**Passage provided:**
Abstract
Objective
This paper motivates and justifies the use of antigen tests for epidemic control as distinct from a diagnostic test.
Study Design and Setting
We discuss the relative advantages of antigen and PCR tests, summarizing evidence from both the literature as well as Austrian schools, which conducted frequent, mass rapid antigen testing during the spring of 2021. While our report on testing predates Delta, we have updated the review with recent data on viral loads in breakthrough infections and more information about testing efficacy, especially in children.

[Saved entries]
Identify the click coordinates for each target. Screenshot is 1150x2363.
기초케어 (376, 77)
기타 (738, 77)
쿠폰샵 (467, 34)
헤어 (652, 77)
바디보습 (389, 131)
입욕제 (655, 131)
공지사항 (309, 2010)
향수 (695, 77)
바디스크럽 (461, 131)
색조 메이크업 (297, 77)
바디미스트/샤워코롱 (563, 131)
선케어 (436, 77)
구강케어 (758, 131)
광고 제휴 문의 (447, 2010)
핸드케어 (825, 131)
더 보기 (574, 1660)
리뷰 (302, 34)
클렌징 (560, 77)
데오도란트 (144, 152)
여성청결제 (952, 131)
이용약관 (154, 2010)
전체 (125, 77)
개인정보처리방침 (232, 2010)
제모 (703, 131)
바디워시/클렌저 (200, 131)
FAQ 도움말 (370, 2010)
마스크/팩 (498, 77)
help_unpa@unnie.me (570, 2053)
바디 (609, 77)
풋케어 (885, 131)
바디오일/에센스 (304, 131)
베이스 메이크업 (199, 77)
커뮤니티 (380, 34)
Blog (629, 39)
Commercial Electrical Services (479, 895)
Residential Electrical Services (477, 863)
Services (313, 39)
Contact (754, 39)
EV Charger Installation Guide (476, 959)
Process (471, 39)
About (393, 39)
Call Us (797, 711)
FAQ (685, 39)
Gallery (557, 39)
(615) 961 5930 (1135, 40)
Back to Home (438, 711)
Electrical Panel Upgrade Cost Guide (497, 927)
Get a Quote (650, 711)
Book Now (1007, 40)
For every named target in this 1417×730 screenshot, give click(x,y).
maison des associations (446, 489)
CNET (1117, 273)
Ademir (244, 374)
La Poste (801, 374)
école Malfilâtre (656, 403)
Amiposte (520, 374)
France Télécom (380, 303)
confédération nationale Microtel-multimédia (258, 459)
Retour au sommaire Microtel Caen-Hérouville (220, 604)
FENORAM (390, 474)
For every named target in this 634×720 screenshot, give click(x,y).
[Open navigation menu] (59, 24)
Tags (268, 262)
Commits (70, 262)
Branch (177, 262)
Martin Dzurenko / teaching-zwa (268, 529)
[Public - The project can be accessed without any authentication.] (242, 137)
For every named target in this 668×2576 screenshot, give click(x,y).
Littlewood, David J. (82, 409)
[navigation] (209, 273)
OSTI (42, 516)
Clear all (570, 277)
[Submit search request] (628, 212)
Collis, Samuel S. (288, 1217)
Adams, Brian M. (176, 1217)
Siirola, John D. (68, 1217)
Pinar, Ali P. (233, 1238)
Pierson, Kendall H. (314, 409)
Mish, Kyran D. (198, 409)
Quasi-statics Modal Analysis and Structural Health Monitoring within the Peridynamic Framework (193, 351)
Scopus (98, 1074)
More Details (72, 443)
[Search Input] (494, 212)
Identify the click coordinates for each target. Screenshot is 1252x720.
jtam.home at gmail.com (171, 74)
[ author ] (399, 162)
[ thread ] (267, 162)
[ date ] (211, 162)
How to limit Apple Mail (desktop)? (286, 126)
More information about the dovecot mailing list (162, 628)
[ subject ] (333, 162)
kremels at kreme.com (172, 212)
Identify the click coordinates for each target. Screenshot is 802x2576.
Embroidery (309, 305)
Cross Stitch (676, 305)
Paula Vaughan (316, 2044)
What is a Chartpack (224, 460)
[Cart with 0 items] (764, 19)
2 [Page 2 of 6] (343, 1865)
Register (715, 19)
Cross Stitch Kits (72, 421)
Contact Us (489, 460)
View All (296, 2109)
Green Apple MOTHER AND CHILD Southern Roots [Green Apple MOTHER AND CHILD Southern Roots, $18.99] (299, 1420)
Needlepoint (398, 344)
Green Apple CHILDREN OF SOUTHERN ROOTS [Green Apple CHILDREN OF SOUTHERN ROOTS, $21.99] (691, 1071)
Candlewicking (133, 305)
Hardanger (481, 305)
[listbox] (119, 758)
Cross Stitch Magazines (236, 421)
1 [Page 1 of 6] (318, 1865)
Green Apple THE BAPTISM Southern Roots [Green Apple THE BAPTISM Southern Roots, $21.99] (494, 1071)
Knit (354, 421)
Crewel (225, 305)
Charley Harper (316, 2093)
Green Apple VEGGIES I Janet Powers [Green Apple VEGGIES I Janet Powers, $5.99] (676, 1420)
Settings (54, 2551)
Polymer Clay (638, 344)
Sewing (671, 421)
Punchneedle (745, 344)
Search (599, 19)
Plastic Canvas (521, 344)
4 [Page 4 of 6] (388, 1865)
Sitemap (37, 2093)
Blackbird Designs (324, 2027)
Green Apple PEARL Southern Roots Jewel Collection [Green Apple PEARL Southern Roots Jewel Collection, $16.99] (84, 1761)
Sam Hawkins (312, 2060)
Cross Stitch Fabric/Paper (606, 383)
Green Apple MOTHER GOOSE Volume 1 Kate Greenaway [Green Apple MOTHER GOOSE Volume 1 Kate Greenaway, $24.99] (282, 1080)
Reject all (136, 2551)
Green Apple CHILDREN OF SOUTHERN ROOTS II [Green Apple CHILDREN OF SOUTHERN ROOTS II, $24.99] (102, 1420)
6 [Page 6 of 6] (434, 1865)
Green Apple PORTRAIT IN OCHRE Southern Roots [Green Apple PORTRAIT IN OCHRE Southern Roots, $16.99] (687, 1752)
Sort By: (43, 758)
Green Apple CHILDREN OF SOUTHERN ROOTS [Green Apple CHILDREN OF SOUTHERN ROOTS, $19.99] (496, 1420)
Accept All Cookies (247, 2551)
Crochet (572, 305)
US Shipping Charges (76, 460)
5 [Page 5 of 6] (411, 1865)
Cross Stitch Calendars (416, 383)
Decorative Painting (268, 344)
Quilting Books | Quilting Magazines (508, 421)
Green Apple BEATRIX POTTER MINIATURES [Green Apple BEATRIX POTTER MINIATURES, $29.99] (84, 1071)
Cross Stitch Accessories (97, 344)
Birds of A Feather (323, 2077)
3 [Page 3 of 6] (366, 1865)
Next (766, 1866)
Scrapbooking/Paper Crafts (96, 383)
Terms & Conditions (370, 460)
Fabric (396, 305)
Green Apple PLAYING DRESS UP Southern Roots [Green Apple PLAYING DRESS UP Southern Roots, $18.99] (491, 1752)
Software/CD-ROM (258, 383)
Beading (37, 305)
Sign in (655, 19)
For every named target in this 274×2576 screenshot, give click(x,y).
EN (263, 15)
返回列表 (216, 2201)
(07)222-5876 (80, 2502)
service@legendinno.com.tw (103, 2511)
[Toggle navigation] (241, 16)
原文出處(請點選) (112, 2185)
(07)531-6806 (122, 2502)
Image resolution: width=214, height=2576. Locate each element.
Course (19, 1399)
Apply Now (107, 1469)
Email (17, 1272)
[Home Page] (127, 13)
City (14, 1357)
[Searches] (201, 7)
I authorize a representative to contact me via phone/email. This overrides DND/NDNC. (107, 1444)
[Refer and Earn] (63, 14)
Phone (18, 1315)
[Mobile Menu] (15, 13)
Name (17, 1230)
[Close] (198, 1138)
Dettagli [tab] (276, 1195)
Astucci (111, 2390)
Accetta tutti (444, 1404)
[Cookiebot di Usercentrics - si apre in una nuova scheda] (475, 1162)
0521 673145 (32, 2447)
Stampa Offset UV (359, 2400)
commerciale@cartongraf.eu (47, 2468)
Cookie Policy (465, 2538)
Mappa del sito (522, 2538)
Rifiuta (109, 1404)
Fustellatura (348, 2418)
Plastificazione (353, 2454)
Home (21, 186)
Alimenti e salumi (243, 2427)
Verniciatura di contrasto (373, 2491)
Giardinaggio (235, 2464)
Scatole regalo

**Problem to work on:** Carry on the abstract about antigen tests for epidemic control from its last sentence.

**Exercise answer:**
Results
Rapid antigen tests detect proteins at the surface of virus particles, identifying the disease during its infectious phase. In contrast, PCR tests detect viral genomes: they can thus diagnose COVID-19 before the infectious phase but also react to remnants of the virus genome, even weeks after live virus ceases to be detectable in the respiratory tract. Furthermore, the logistics for administering the tests are different. Large-scale rapid antigen testing in Austrian schools showed low false-positive rates along with an approximately 10% lower effective reproduction number in the tested cohort.
Conclusion
Using antigen tests at least 2-3 times per week could become a powerful tool to suppress the COVID-19 pandemic.
Keywords: COVID-19, SARS-CoV-2, Lateral flow device, Public health, Repeat testing, Large-scale testing
Abbreviations: LFT, Lateral flow test
What is new?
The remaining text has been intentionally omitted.